When Lindsey remembers her adoption experience, one of the things that stick out to her is the support she received from her birth parent specialist:
“She [Shannon, her birth parent specialist] was there for me when I didn’t have anybody, and she always knew just what to say,” Lindsey remembered. “I did have a lot of concerns and fears, and she knew how to talk me through them. She’s someone that’s — even now, three months after I’ve had my baby — probably going to check in on me from time to time. She was just amazing, and I’m so glad that she’s in my life.”
Our specialists can offer the same amount of support, encouragement and dedication for you, too. Whenever you need someone to talk to, we are available 24/7 at 1-800-ADOPTION.
3. Practice self-care
A little bit of self-care can go a long way. When you’re busy parenting, your time is filled up with taking care of your child. But, when you’re no longer the primary caregiver, it’s easy for those feelings of grief and loss to seep in. Instead, finding new, healthy ways to cope can help you get back to feeling like yourself again.
When you’re tired, don’t keep pushing yourself to take on more than you can. You deserve to rest and a safe space to heal. Try to keep eating on your normal schedule, exercise if you can, and focus on hobbies and interests that you’ve always found joy in. A good book, a favorite movie, or even just giving yourself a break when you need it are some great ways to take care of yourself.
4. Acknowledge your feelings
Right now, it might feel like you’re the only one who knows what you're going through. But the truth is that what you’re feeling is completely normal. And there are plenty of birth parents who have placed an older child up for adoption and know what it’s like in your shoes.

__PROVIDED MATERIAL__
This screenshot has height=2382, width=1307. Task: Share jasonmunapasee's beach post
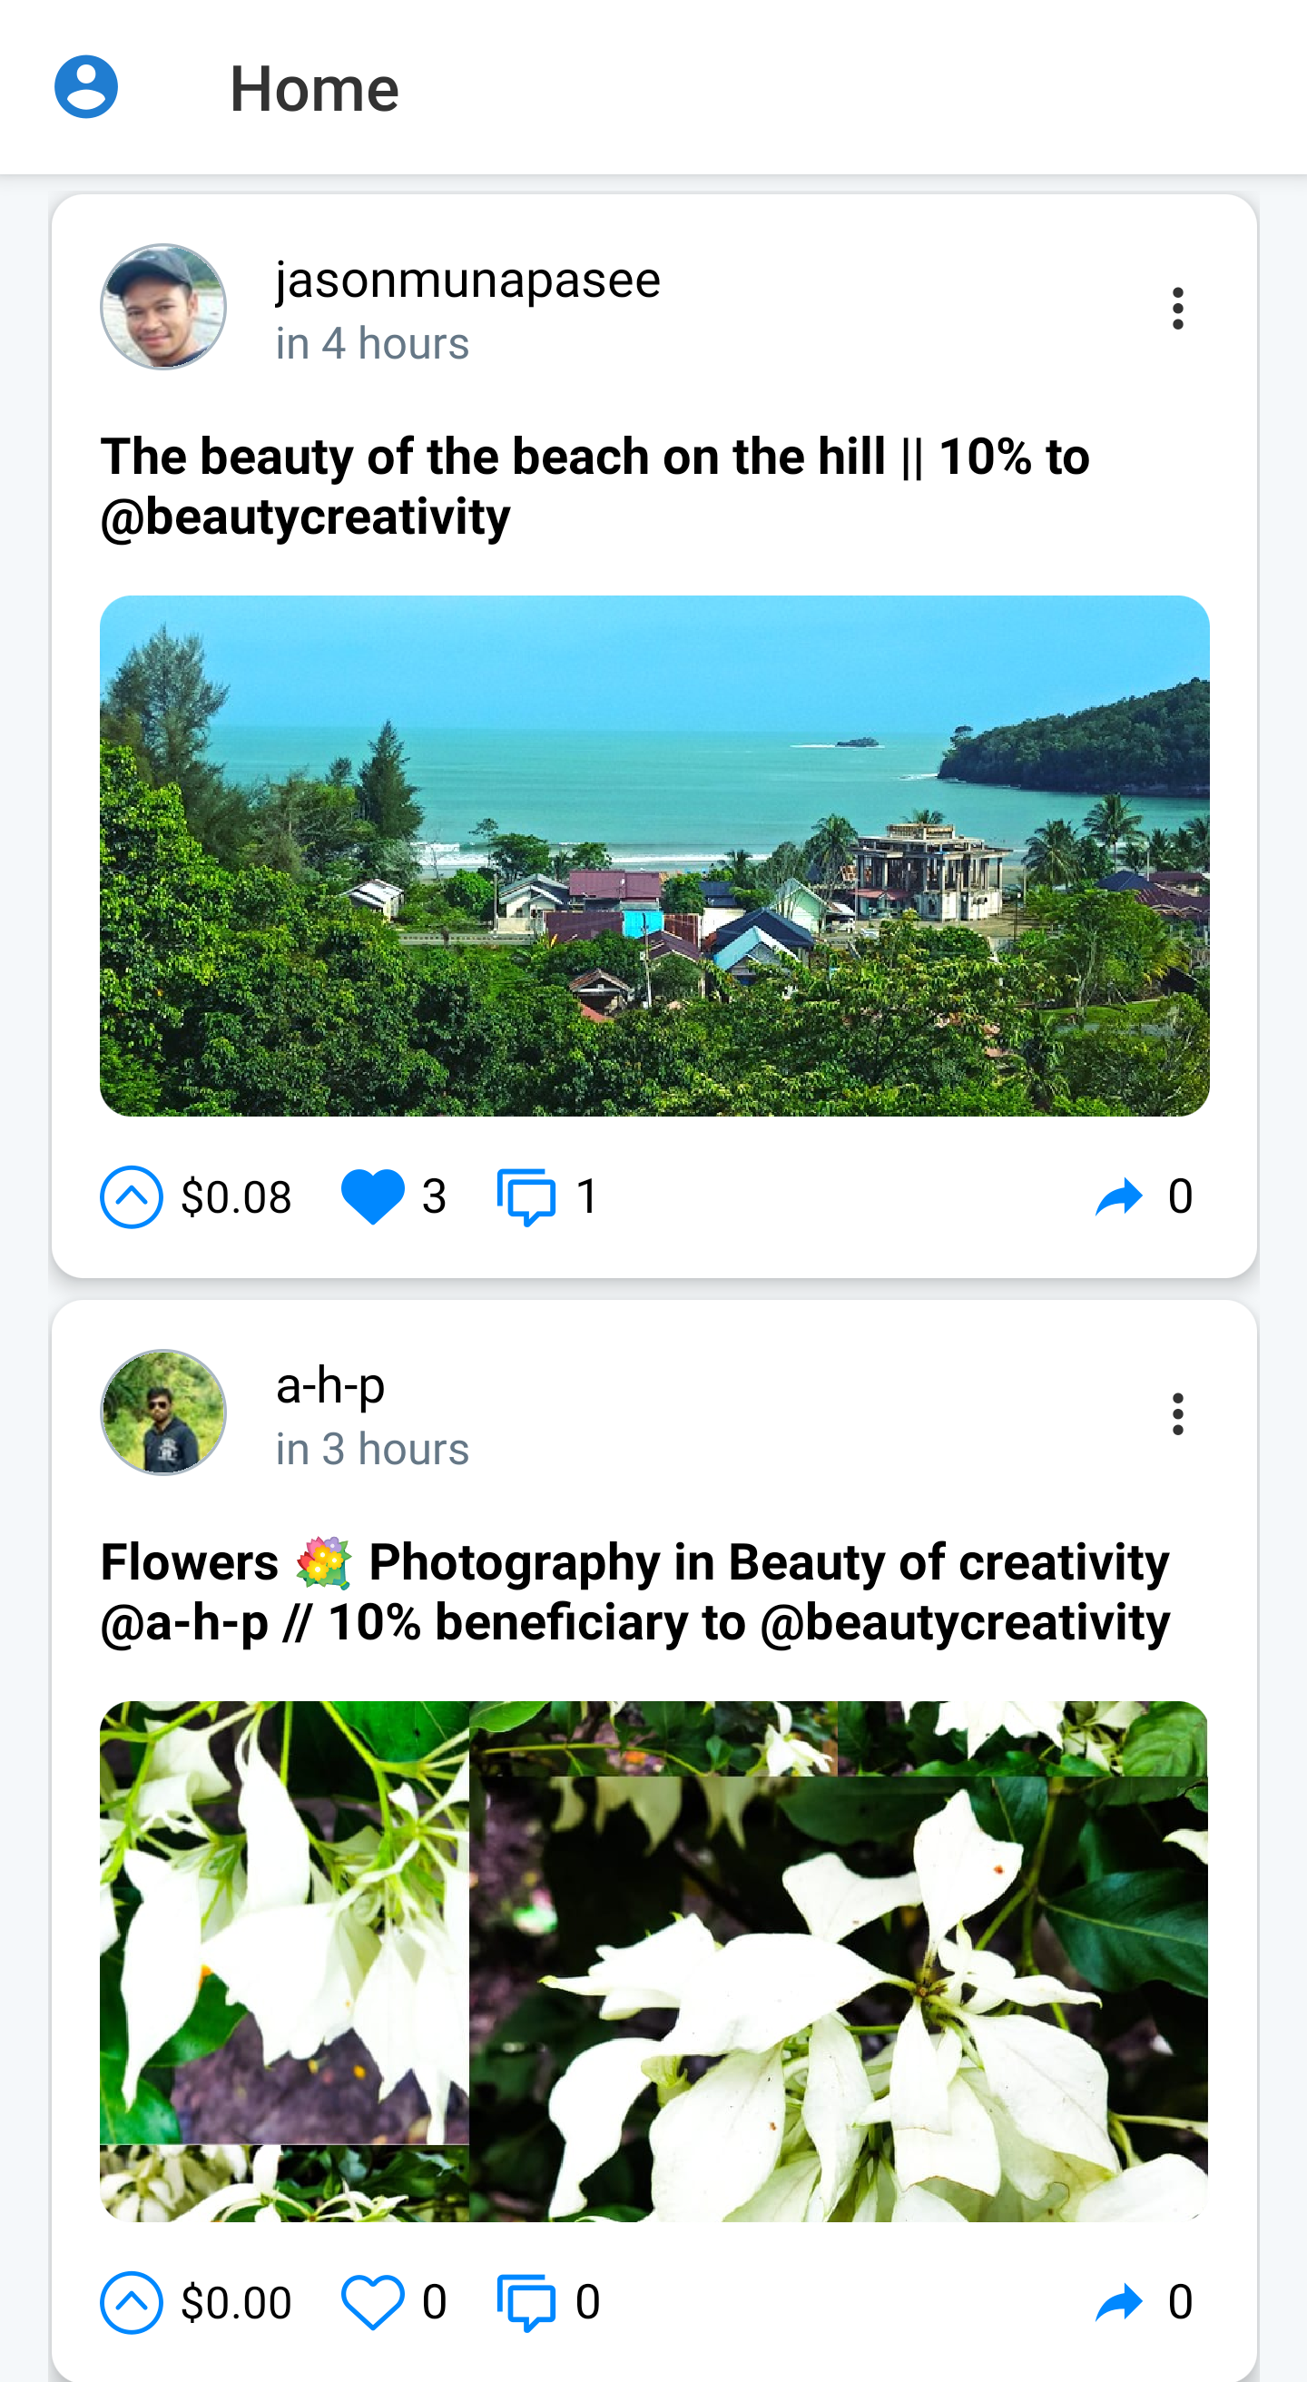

__TASK OBJECTIVE__
Write what comes next in the passage on coping after placing a child for adoption, starting after its final sentence. The data is not needed for this exercise.

__THE RESULT__
When Casey found out she was unexpectedly pregnant with twins she knew that she had to give her children a better life:
“I didn’t have family support… everything was on my own,” she said. “I was just contemplating, ‘What can I possibly do now that would make a difference for our future and provide my sons with the life that I would like to give them?’”
Even so, that doesn’t mean the adoption wasn’t emotionally challenging for her, too. We know that you’re in a difficult place right now. But it’s important that you don’t try to bottle everything up and that you don’t keep letting yourself feel guilty about your emotions. You don’t have to force yourself to feel better when you’re not either. Be gentle with yourself as you start to get used to your new normal.
5. Find the positive side of your adoption decision (while accepting your sadness)
For many women, knowing that they still play an important role in their child’s life helps tremendously with feelings of grief and loss. Knowing that your child is safe and cherished by a family who loves them dearly can make it easier to cope with your adoption decision.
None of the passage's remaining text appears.